Start of Block

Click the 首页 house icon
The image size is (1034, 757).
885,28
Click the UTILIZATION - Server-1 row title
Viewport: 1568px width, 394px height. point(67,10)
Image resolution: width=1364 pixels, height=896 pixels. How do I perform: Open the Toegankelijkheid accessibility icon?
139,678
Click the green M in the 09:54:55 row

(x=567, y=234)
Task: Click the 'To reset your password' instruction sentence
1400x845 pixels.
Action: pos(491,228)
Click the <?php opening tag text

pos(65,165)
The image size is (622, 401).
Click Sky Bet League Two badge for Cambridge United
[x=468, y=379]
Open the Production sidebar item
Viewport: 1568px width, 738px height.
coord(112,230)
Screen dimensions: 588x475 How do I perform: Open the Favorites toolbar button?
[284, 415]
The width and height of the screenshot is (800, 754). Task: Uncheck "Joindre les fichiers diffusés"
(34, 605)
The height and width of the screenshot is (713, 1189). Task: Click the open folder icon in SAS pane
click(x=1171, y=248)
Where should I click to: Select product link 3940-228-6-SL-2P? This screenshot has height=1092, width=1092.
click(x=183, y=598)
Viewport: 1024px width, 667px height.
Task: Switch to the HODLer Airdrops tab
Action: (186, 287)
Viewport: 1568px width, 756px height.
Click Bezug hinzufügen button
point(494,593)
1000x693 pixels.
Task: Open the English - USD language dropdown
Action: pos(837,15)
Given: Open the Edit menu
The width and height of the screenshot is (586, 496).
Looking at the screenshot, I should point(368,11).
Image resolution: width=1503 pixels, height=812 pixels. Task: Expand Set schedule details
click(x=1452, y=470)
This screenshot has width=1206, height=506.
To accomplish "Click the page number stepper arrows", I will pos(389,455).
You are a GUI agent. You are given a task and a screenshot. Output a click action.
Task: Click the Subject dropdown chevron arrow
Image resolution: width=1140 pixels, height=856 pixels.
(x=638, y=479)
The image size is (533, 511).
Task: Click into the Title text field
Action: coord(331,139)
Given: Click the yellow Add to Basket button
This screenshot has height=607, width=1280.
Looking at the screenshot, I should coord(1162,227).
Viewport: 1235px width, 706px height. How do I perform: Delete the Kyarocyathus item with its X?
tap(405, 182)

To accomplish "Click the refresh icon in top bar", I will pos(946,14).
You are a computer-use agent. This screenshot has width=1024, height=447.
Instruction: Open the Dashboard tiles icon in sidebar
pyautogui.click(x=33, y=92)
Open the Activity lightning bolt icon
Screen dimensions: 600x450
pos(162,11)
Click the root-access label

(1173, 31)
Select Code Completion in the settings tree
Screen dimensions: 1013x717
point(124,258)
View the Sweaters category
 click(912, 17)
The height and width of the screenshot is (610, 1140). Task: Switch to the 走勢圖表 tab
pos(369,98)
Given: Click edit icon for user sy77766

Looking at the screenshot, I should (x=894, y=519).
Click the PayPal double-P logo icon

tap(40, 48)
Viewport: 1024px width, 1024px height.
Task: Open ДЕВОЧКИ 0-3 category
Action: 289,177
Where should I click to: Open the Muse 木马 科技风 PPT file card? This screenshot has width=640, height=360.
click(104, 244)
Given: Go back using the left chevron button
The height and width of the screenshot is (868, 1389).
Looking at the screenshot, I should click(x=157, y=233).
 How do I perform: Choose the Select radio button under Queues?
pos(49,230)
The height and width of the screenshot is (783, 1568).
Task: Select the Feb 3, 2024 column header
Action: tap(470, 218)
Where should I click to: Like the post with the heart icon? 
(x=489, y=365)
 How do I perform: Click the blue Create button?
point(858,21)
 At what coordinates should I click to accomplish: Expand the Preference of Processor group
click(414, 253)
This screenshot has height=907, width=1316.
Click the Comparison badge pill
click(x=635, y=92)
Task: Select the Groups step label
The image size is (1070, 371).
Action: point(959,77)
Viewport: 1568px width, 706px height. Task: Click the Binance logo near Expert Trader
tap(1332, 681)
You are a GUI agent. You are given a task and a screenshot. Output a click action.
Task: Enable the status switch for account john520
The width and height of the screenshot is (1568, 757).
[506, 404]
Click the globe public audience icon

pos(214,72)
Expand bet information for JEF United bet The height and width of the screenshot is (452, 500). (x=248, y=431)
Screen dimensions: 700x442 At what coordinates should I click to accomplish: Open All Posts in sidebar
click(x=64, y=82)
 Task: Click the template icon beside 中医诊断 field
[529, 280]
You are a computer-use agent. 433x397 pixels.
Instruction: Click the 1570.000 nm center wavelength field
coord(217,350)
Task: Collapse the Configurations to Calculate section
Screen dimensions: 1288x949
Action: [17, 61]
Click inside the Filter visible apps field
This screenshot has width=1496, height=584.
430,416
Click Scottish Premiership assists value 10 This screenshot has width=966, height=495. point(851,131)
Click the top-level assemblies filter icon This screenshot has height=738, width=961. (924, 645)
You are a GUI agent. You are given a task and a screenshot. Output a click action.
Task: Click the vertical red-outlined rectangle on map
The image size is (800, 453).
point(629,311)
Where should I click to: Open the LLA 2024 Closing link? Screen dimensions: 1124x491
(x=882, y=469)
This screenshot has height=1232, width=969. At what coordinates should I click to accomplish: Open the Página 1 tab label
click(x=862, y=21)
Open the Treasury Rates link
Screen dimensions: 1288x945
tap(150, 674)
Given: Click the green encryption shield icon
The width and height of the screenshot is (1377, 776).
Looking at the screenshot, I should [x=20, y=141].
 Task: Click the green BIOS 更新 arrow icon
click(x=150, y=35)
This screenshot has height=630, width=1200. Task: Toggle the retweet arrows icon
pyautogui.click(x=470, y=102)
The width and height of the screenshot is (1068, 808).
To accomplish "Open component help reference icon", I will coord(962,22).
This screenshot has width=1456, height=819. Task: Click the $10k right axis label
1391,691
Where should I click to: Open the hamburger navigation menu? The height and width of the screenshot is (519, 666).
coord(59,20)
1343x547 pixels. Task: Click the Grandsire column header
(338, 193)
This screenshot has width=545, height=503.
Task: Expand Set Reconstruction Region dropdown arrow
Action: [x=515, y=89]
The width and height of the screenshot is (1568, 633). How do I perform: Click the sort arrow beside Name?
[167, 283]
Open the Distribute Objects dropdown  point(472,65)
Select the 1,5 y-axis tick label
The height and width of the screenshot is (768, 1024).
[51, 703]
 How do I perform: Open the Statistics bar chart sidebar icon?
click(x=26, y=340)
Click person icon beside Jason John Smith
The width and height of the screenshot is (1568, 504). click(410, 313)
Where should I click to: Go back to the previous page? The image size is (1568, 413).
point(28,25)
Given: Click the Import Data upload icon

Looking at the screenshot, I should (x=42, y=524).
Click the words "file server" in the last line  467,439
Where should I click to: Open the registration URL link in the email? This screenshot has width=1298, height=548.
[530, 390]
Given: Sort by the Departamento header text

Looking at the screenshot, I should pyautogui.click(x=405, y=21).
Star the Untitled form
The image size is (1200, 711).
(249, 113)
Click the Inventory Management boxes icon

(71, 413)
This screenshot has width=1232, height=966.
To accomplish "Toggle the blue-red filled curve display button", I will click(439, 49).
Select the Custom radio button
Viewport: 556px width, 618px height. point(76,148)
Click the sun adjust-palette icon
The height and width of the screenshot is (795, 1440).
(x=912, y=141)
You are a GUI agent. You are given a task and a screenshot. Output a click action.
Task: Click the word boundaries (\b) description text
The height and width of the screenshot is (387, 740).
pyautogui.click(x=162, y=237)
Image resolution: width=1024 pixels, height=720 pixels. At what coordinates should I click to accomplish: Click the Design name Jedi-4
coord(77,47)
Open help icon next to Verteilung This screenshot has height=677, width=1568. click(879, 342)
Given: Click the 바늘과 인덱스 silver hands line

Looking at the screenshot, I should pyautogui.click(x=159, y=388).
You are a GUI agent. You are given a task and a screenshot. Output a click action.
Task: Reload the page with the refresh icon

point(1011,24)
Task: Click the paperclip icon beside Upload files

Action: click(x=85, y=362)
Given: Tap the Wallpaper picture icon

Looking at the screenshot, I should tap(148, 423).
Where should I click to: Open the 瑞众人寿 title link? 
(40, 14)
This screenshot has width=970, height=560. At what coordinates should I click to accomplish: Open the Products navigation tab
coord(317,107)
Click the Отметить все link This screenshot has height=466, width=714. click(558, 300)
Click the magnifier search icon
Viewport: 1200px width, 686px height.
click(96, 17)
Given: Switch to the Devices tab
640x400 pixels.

End of Block

Directions for this task |
The answer must be exactly the lines from the one containing "The height and width of the screenshot is (387, 740)." through the final line of the data, both ends included, and nothing else.

Answer to the exercise |
The height and width of the screenshot is (387, 740).
pyautogui.click(x=162, y=237)
Image resolution: width=1024 pixels, height=720 pixels. At what coordinates should I click to accomplish: Click the Design name Jedi-4
coord(77,47)
Open help icon next to Verteilung This screenshot has height=677, width=1568. click(879, 342)
Given: Click the 바늘과 인덱스 silver hands line

Looking at the screenshot, I should pyautogui.click(x=159, y=388).
You are a GUI agent. You are given a task and a screenshot. Output a click action.
Task: Reload the page with the refresh icon

point(1011,24)
Task: Click the paperclip icon beside Upload files

Action: click(x=85, y=362)
Given: Tap the Wallpaper picture icon

Looking at the screenshot, I should tap(148, 423).
Where should I click to: Open the 瑞众人寿 title link? 
(40, 14)
This screenshot has width=970, height=560. At what coordinates should I click to accomplish: Open the Products navigation tab
coord(317,107)
Click the Отметить все link This screenshot has height=466, width=714. click(558, 300)
Click the magnifier search icon
Viewport: 1200px width, 686px height.
click(96, 17)
Given: Switch to the Devices tab
640x400 pixels.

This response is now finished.